RS: Acampamento projeta mobilização do movimento negro

Pelo nono ano seguido, acontece em São Lourenço do Sul, o Acampamento Regional de Cultura Afro. Desde ontem, centenas de pessoas de diversas regiões do Rio Grande do Sul aportam na cidade, que fica a 200 km da capital gaúcha, no estuário da Lagoa dos Patos.

A localização do acampamento é particularmente importante porque a cidade de Rio Grande, bastante próxima de São Lourenço do Sul, era a primeira parada dos primeiros negros a chegarem no Estado.

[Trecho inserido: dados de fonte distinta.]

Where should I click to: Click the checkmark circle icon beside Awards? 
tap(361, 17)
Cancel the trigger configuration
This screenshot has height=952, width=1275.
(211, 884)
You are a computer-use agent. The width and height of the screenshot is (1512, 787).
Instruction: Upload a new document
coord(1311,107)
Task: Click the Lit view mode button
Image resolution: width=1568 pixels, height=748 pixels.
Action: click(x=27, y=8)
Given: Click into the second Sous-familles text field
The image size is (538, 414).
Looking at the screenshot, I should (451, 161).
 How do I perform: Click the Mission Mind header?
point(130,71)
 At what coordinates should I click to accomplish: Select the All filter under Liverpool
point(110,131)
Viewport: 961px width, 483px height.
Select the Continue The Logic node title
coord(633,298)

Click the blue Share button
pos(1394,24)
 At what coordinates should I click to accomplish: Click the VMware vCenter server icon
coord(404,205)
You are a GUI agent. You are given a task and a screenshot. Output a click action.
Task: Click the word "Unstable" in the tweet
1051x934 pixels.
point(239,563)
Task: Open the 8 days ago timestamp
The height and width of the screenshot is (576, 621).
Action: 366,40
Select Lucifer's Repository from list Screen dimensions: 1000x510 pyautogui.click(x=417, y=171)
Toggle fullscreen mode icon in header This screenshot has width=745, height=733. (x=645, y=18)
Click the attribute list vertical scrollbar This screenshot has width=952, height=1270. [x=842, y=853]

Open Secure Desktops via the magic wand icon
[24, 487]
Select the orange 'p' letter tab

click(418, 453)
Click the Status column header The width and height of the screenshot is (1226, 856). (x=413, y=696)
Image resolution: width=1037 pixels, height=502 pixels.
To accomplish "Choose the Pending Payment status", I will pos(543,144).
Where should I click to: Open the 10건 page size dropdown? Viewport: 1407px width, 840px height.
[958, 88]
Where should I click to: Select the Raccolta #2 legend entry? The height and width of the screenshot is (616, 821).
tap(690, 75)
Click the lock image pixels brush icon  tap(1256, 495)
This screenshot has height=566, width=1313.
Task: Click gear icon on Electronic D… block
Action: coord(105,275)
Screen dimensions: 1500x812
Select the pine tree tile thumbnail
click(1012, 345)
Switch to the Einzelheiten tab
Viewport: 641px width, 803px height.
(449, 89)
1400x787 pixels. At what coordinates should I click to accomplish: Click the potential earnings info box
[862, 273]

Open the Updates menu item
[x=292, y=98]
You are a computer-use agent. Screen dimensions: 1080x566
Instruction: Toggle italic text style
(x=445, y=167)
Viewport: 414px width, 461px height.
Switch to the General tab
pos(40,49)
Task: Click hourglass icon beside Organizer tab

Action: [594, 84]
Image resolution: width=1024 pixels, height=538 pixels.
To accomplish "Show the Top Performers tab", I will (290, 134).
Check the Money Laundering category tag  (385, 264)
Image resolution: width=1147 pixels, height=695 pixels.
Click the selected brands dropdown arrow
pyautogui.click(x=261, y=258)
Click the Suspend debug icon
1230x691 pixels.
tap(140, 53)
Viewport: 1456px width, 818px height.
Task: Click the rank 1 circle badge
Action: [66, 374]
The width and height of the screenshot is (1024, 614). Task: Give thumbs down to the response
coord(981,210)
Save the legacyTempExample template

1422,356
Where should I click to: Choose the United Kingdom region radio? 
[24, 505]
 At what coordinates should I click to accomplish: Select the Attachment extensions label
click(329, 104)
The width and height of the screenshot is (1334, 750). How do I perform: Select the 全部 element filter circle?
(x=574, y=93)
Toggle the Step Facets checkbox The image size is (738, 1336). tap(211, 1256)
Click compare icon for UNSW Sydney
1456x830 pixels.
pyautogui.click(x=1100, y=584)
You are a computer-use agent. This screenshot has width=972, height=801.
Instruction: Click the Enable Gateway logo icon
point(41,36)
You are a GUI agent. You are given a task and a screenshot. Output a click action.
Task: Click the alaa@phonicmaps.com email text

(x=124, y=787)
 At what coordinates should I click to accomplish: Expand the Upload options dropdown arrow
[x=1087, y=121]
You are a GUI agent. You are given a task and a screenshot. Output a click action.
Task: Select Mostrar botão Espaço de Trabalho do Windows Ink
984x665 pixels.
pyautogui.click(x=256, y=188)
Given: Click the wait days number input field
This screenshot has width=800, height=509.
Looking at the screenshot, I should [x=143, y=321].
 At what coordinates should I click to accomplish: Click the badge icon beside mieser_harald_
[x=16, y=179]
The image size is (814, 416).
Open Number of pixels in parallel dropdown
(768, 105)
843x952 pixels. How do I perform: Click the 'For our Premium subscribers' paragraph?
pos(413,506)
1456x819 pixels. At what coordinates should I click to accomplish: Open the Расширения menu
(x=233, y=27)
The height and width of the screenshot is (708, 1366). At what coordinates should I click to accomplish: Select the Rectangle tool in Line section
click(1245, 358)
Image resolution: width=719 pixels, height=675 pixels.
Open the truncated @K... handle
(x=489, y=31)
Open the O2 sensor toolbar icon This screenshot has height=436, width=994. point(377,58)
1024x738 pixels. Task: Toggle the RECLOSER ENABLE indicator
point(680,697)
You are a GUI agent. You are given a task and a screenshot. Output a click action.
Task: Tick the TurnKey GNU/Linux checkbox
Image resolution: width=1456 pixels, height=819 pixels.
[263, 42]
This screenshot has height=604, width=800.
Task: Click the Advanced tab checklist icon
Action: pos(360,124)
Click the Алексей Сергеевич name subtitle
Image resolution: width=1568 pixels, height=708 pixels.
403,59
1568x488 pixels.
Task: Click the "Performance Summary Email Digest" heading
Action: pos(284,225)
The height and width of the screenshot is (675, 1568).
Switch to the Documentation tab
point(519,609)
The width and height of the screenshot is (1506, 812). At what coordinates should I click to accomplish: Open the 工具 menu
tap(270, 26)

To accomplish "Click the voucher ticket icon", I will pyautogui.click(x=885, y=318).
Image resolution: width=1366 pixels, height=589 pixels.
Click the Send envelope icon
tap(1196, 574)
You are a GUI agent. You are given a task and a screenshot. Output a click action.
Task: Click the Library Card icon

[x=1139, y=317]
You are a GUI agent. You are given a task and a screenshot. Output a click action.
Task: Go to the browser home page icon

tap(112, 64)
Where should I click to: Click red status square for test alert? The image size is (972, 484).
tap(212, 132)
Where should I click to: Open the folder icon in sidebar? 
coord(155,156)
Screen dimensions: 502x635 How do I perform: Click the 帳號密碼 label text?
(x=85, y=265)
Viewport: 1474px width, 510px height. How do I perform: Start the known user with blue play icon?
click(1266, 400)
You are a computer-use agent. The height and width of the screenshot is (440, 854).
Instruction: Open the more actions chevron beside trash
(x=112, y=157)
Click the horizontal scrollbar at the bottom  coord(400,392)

Tradicional celebração e resistência da cultura afro no sul do Brasil, o acampamento dura três dias (20, 21 e 22 de março) e deve reunir neste ano cerca de mil pessoas, sendo 400 acampados e 600 visitantes.

- Esta é uma região de muitos quilombos e cuja população é repleta de afrodescentes, que comparecem em peso ao acampamento. O que mantém o nosso povo unido, fora a luta contra a discriminação racial, é a nossa cultura - afirma José Antonio da Silva, Secretário Geral da União de Negros pela Igualdade (UNEGRO) no Rio Grande do Sul.

Música, dança, artes plásticas, artesanato, canto, capoeira e culinária negra são alguns dos atrativos do evento. Há, inclusive, a escolha da musa do acampamento e do mais belo e criativo traje afro.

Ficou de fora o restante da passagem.